This is the second day of my participation in the First Challenge 2022

Once I reproduced a classic network and wanted to save an if-else in order to keep the code beautiful, so I wanted to find a special module that could output the input exactly as it was. But I also don’t know what kind of module has this function, so I asked a group of friends in a computer communication group.

Conv2d (input_CH, input_ch, 1) conv2D (input_ch, 1) conv2D (input_ch, 1) conv2D (input_ch, 1) But 1 times 1 is kind of like full connection.Copy the code

I’m already laughing at this — it looks like you don’t understand the basics as well as I do. In addition, when I talked with other students about convolution, I also felt that convolution, especially 1*1 convolution, was a disaster area of misunderstanding. Therefore, today I intend to sort out my previous thoughts for review.

A convolution

Convolutional neural network is mainly used for image data processing, so we focus on image convolution. As a student of signals and systems, I have a more primitive, elementary, and accurate understanding of convolution. The convolution operation of two functions can be understood as flipping and shifting one of them, and then measuring the overlap between them. However, in convolutional neural network, convolution layer is strictly a wrong term. The so-called convolutional operation is actually cross-correlation operation, rather than convolution. Teacher Li Mu pointed out this point in Hands-on Deep Learning, which will not be listed in this paper for the moment.

Let’s take a look at the definition of two-dimensional convolution in Hands-on Deep Learning:

In a two-dimensional cross-correlation operation, the convolution window starts at the upper left corner of the input tensor and slides from left to right and top to top. When the convolution window slides to a new position, some tensors contained in the window are multiplied by elements with the convolution kernel tensors, and the resulting tensors are summed to obtain a single scalar value, from which we get the output tensor value of this position.

Let’s start with the conversation above.

At first glance, the convolution kernel of group A’s initial response of 1*1 seems to be the correct answer, because for A single-channel input, the convolution kernel of 1*1 can indeed ensure that the input does not change. However, I quickly asked about the multi-channel input scenario, and the response from the group was 1*1*N. Another group member gave the code and a more accurate explanation, which was actually incorrect.

For a multi-channel convolution, convolution kernel layer to the input layer, can be cross-correlation operations, but if only a convolution kernel, then the output channel number can only be 1, if use 1 * 1 * N of convolution kernels (filter), is equivalent to the input of N channel all corresponding addition, after finally got a sum of single channel matrix, And this damage is irreversible, and we can not recover the original appearance of the N channels before the input.
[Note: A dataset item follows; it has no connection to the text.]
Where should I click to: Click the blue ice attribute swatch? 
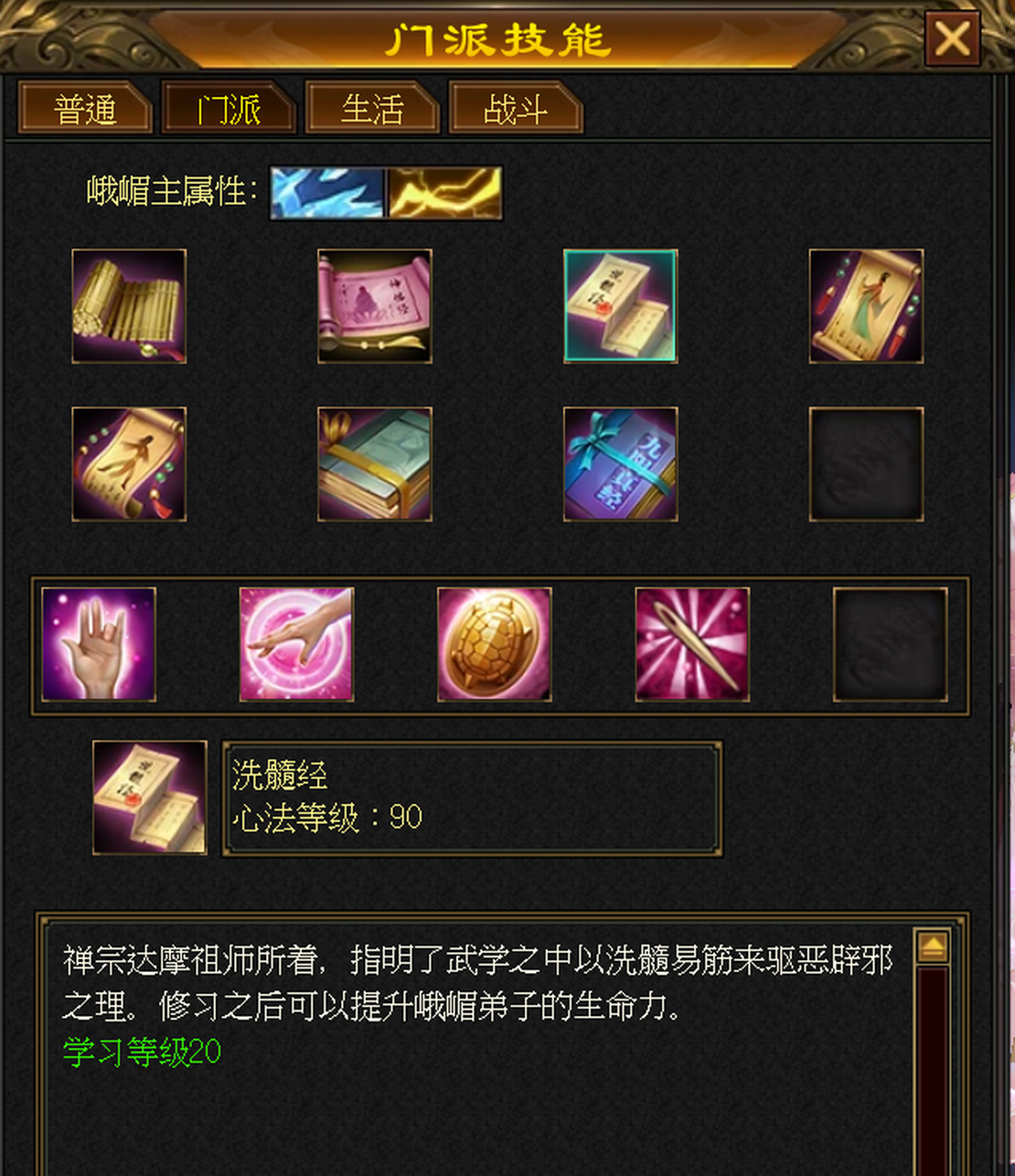pyautogui.click(x=327, y=193)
The relationship between convolutional layer and channel number

Furthermore, according to the group, the number of input and output channels remains the same, which requires multiple convolution kernels. About the input channel and output channel, this is actually the first place that many students blur. In a convolution operation, the number of input channels is equal to the number of convolution kernels in each filter, and the number of output channels is equal to the number of filters.

First, let’s take a look at the composition of the convolution layer, as shown in the figure:

We call the part of the middle kernel a convolution layer. A convolution layer contains a single or multiple filters, and each filter has several layers. The so-called number of convolution kernels is the number of layers of each filter. In the figure above, the number of convolution kernels in each filter is3, the number of filters is2.3and2It also corresponds to the number of input channels and the number of output channels.
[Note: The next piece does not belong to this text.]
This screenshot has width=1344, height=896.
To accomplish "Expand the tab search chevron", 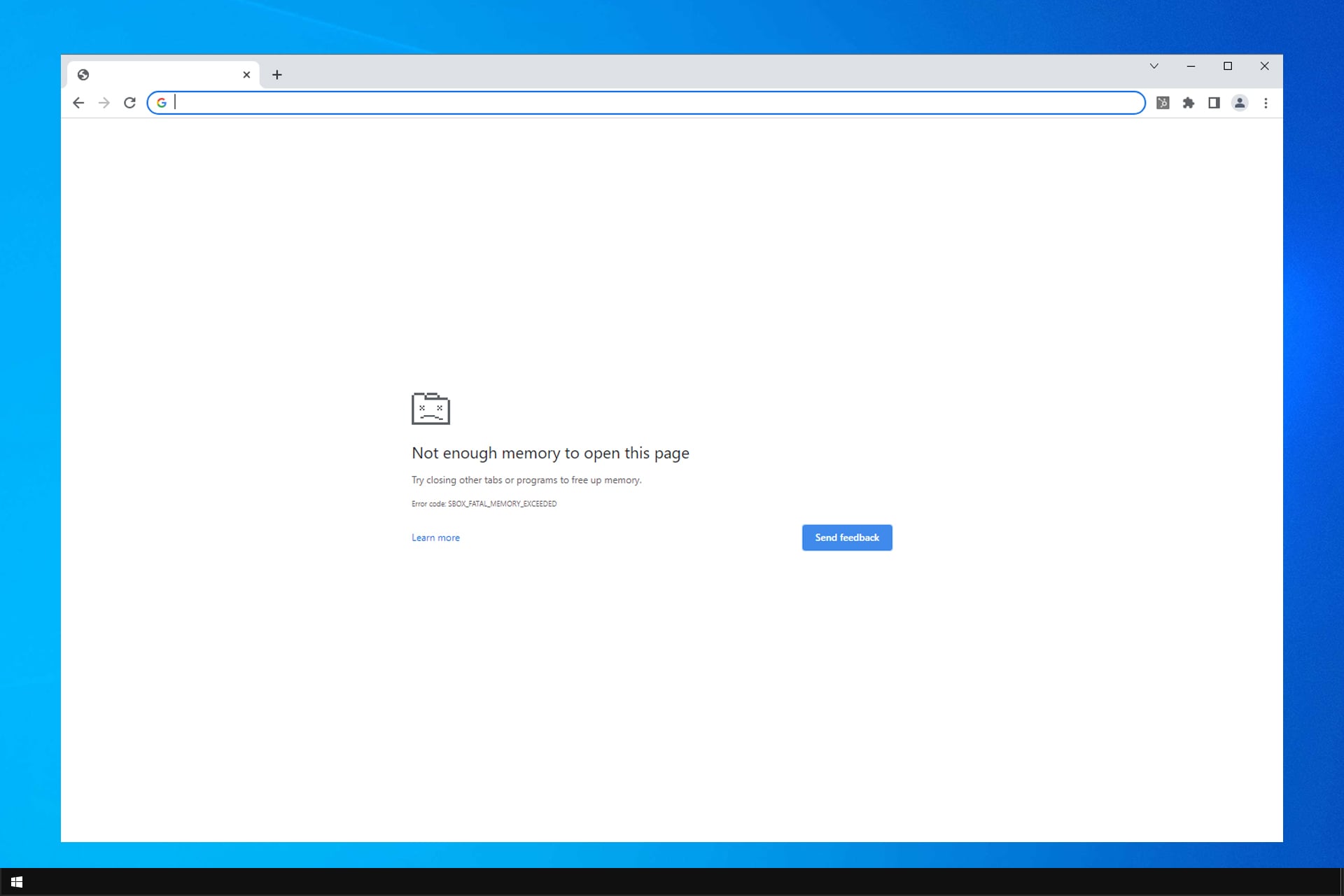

Back to the group message, if the number of input and output channels is the same, then a filter of 1*1*N*N is needed, but the question is, how should the values of the N convolution kernels be set? If they are all set to the same, they will eventually turn N channel inputs into N identical outputs, which is obviously not correct. But I admit, if N convolution kernels are all set to different values, as long as the values in the filter form an N by N invertible matrix, then you can invert the input from the output, but that’s the opposite. In short, it is not feasible to output a multichannel input intact using convolution.

What does 1*1 convolution have to do with the full connection layer

Again, this is a bit of a misunderstanding, and I’ve seen more than one person think that 1 by 1 convolution is essentially a fully connected layer. Although it is a very basic question, it is not meaningful, but since it is written here, I would like to record my thoughts.
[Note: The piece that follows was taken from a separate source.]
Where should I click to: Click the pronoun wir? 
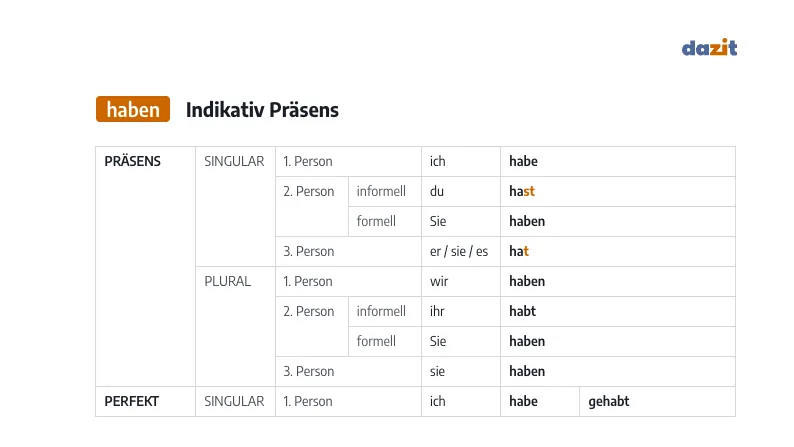439,281
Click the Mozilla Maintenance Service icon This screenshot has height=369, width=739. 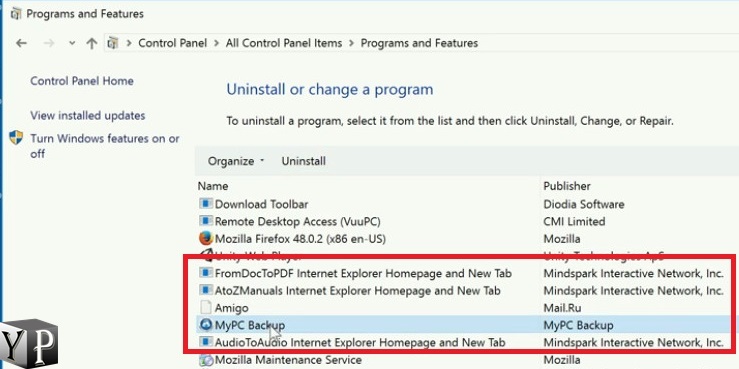click(205, 361)
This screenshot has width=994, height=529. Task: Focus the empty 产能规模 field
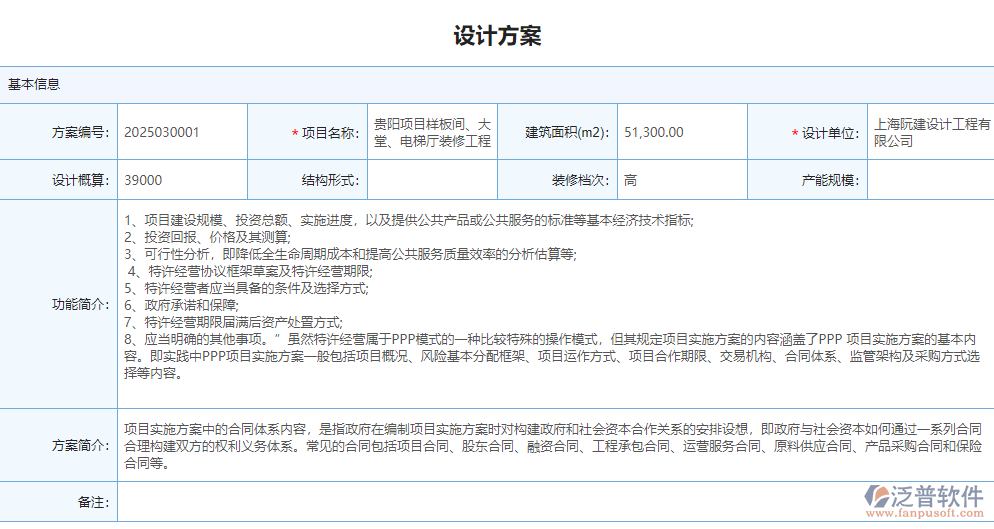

Although 1*1 convolution is not related to the full connection layer, there are also some interconnections. The full connection layer can be replaced by a special convolution layer, assuming that the input is 7*7*512 and the full connection layer is a vector with length 4096. If the full connection layer is replaced by the convolution layer, then in the convolution layer:

  • There are4096A filter
  • Each filter has512Layer (512Convolution kernel)
  • The size of each layer is7 * 7

In this way, the dimension of output is also 1*1*4096, so the fully connected operation can be realized through the convolution layer.